Twelve Foot Ninja- Vengeance Review

Twelve Foot Ninja’s career thus far is a fine example of a strong and steady rise. Since their 2012 debut Silent Machine, they’ve sold out countless shows in their home country of Australia and abroad, broke crowdfunding records for music videos and won Best New Talent at Revolver’s Golden Gods Awards, not to mention two listener-voted awards from SiriusXM’s Liquid Metal channel. Following all this and two headline tours of Europe and South Asia, what’s left to do but drop another album and keep going up? With the release of their third album Vengeance, that seems to be exactly the plan for Twelve Foot Ninja as they dig deeper into the conceptual and visual sides of things, solidifying themselves even more as a leading band for the digital age.

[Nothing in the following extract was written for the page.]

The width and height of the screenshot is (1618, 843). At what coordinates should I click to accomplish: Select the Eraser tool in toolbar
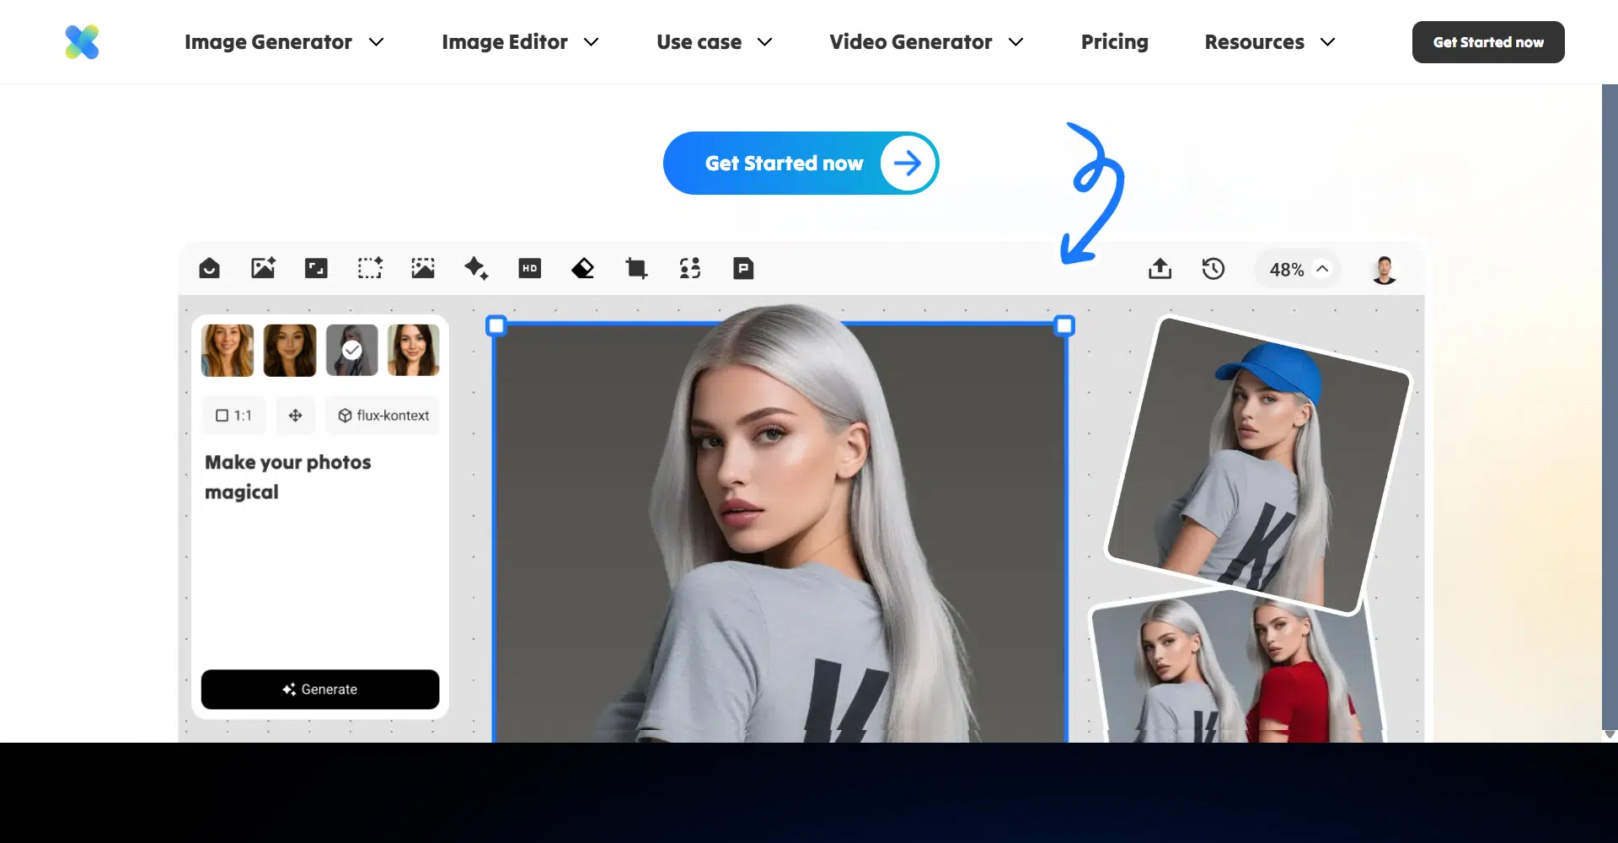coord(582,268)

Right from the start, Vengeance is a gift basket of creative twists and turns: “Start the Fire” cracks open with typical contemporary metal riffing then toggles into ‘80s synthwave and back with a touch of glorious vocal harmonies in the chorus. From there we get heavy fusion on “Long Way Home” and thick, melodic djent on the title track, seamlessly transitioning into Hiatus-Kaiyote-but-metal video game funk right after on “IDK”. These same unpredictable dynamics colour “Shock to the System” as it twists and turns from the dance floor of the future to the ballroom of old, circling back to the local venue of the present on the infectious “Gone”. Twelve Foot then opts for all-out metal (with a Latin interlude) on “Culture War” and circles back to the initial djentiness of “Start The Fire” on “Dead End” and “Over and Out”, the latter featuring vocals from Tatiana Shmayluk to dull the edge and mix it up a bit more. “Tangled” shuffles it up one last time, closing it out with a mesh of deep acoustics and heavy strings to culminate in a “Crime Of The Century”-esque ending for the current year.
While certainly not as way-out and experimental as Mr. Bungle, Twelve Foot Ninja continue to display their gift for making sounds many would think incompatible compatible. What they further reiterate through showcasing their djentprog core up front and branching off from there is that one does not have to be confined to be current and nor should they be; beyond the contemporary foundation you lay you can throw whatever into the mix if it makes sense for the song. No bend in the road on this record strikes too sharp of a contrast to where it throws off the album’s flow, regardless how unpredictable it might be on a sonic or creative level. On the whole, Vengeance is a scattered mess expertly polished and arranged into a coalescent piece of mad genius, and we can expect its purveyors to only get smarter from here.